Daqui a nada tenho que me ir arranjar para me preparar para os festejos da passagem de ano. Mas parece que não estou muito convencida, como se ainda não estivesse completamente certa de que já passou um ano desde a última vez. Isto parece que está a andar depressa demais. Nem sei bem com que é que me distraí para o tempo ter passado sem ter dado por ele.
Sei que foi, para mim, um ano do caraças sendo que, em boa verdade, com os dados de que disponho não possa dizer que foi mau pois pode muito bem ter acontecido que o valente pontapé que dei no que se estava a perspectivar tenha surtido efeito e que, no acto, e até involuntariamente, tenha aberto portas que antes nunca tinha pensado sequer que poderia transpor. Mas não sei. Se há coisa que posso concluir é que nunca se sabe tudo e que o que parece pode não ter nada a ver com a realidade. Há jogos de espelhos, silêncios, segredos, jogadas palacianas -- dos quais raramente alguém se apercebe. Penso que posso também concluir que, em não querendo alinhar com alguma situação, mesmo que isso implique correr todos os riscos, não deveremos claudicar. Se o não é para ser não, que o seja de frente, sonoro, inequívoco. E, se o que queremos é outra coisa, então que avancemos, sem medo, com convicção. E digo isto sem saber qual o desfecho da minha petite histoire mas também não me preocupo pois o que for soará e cá estarei para fazer frente aos imprevistos e para lutar pelas minhas ideias.
De resto sei outra coisa. Os mais flexíveis, os que têm a coluna vertebral muito dúctil, os que gostam de ser informadores, conselheiros e que dão tudo para comer à mão do dono são os que se aguentam melhor nos corredores, bastidores e ratoeiras. Podem vir vendavais e tormentas que todos soçobrarão menos eles. Mas um dia virá em que a maré muda e que quem vem de novo não se queira ver rodeado de lambe-cus. E então serão inapelavelmente despejados no esgoto dos irrelevantes que não ficam na história.
Fica o quê?
Ficam as boas pessoas, as pessoas generosas, bem intencionadas, bem formadas, boa onda, com sorriso franco, com sentido de humor. São essas as pessoas que realmente interessam. Percorro de memória as pessoas com quem lidei neste ano que está prestes a passar; seja em contexto pessoal, social, profissional ou virtual, confirmo: há qualquer coisa que separa as pessoas de personalidade informe, as que são tóxicas, azedas, paranóicas, vulgares, das pessoas genuínas, simpáticas, francas, com sentido de humor, inteligentes. À medida que o tempo passa por nós, passa cada vez mais depressa. É, pois, natural que nos vamos tornando mais selectivos, manifestando as nossas preferências pelas pessoas junto das quais nos sentimos bem, cujas palavras nos tocam, acordam, incentivam ou abraçam.

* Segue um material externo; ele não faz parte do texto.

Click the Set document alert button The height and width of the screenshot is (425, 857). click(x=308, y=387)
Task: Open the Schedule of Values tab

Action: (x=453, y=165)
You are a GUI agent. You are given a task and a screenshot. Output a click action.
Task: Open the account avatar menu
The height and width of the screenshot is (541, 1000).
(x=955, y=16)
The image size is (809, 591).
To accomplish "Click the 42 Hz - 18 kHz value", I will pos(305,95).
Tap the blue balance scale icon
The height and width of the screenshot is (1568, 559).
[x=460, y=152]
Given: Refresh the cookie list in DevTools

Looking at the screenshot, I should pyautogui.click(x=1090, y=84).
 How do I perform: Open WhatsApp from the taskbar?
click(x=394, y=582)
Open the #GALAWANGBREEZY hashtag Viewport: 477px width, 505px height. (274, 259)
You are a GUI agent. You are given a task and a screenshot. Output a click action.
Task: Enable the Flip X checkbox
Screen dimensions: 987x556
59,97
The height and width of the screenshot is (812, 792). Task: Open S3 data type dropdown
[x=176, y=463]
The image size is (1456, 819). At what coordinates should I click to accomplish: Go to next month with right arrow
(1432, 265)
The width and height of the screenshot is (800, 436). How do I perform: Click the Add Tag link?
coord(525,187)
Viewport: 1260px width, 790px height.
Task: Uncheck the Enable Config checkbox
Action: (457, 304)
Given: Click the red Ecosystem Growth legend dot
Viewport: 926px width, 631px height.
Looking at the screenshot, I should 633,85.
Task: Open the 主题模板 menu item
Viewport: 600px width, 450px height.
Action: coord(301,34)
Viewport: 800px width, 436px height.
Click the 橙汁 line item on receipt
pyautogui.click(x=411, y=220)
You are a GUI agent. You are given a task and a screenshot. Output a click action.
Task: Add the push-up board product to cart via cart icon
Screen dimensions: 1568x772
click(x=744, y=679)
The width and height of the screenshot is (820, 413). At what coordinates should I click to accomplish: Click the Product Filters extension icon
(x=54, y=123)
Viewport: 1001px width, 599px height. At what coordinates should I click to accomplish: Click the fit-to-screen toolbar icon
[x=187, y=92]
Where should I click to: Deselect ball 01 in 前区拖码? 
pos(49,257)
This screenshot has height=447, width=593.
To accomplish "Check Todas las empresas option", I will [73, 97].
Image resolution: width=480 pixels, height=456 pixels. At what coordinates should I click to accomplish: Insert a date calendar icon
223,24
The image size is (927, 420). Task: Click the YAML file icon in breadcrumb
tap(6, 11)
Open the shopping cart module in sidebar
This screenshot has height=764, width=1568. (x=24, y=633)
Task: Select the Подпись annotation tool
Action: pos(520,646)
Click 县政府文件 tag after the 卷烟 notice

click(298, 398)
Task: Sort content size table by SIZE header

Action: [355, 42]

É a pensar nas pessoas boas que me têm acompanhado nesta minha jornada que escrevo este post.
Não sei se escreverei mais algum post ainda em 2018. No dealbar de 2019 tentarei aqui vir para vos desejar um bom ano novo. Mas, até lá, vou já formulando votos de que nos continuemos a encontrar por aqui, com saúde, com alegria, com disposição para ir em frente. E que os que estão doentes melhorem ou, pelo menos, sofram menos, e que os que estão tristes voltem a encontrar os caminhos da felicidade e que os que estão desmotivados descubram como arrncar de si o torpor e o desalento -- e que todos os dias que aí vêm sejam dias que valham a pena ser vividos.
E agora, co vossa licença, vou ali passar o meu lindo vestido a ferro para estar apresentável quando o Novo Ano der as caras.